WHAT YOU WILL DO:
Express the data in the stretch from the line containing "Where should I click to: Click" through the line containing "coord(388,114)" as a two-column CSV with the headers text and answer. Give one row per text-and-answer pair, with each value in a single quoted field and line breaks replaced by spaces.

Records from a collection
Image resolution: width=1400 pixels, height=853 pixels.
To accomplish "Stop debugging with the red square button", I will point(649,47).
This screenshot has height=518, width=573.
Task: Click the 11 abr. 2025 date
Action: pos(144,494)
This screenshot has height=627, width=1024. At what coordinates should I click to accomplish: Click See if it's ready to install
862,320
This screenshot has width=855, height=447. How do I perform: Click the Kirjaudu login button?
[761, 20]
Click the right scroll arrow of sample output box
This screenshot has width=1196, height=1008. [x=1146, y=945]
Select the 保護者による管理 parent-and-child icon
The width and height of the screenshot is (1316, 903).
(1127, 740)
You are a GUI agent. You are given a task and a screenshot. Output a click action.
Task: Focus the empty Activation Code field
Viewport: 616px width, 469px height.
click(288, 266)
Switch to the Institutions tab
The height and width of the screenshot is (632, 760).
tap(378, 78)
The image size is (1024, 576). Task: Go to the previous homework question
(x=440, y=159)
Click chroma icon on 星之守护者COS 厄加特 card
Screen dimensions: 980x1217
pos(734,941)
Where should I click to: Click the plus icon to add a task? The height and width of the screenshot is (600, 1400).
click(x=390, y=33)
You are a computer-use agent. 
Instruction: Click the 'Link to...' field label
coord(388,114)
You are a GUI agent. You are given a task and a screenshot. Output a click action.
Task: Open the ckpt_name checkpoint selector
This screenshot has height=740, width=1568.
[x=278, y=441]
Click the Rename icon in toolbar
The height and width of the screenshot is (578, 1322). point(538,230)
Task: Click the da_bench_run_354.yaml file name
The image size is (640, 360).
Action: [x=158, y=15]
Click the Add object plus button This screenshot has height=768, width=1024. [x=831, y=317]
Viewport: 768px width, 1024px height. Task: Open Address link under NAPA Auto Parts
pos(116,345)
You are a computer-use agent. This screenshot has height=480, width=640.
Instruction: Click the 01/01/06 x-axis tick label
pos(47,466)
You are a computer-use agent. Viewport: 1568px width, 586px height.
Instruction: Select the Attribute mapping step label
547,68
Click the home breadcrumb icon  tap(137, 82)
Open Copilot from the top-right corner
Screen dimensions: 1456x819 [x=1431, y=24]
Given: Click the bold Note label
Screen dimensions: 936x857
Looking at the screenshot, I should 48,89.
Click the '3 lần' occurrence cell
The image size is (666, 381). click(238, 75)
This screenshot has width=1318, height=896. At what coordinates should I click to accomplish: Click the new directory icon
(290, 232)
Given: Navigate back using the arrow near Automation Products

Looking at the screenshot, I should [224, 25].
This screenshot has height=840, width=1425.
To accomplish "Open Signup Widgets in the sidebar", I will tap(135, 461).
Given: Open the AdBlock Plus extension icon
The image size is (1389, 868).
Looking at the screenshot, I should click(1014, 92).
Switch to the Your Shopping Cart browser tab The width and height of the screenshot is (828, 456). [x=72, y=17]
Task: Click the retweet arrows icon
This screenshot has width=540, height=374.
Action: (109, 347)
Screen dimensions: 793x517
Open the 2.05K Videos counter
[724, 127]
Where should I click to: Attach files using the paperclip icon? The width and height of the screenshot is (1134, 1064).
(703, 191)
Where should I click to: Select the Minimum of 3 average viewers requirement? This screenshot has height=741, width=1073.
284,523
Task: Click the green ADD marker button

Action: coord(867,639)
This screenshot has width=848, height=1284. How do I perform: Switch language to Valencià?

ANSWER TO THIS PROBLEM:
text,answer
"Where should I click to: Click the plus icon to add a task? The height and width of the screenshot is (600, 1400).","click(x=390, y=33)"
"You are a computer-use agent. Instruction: Click the 'Link to...' field label","coord(388,114)"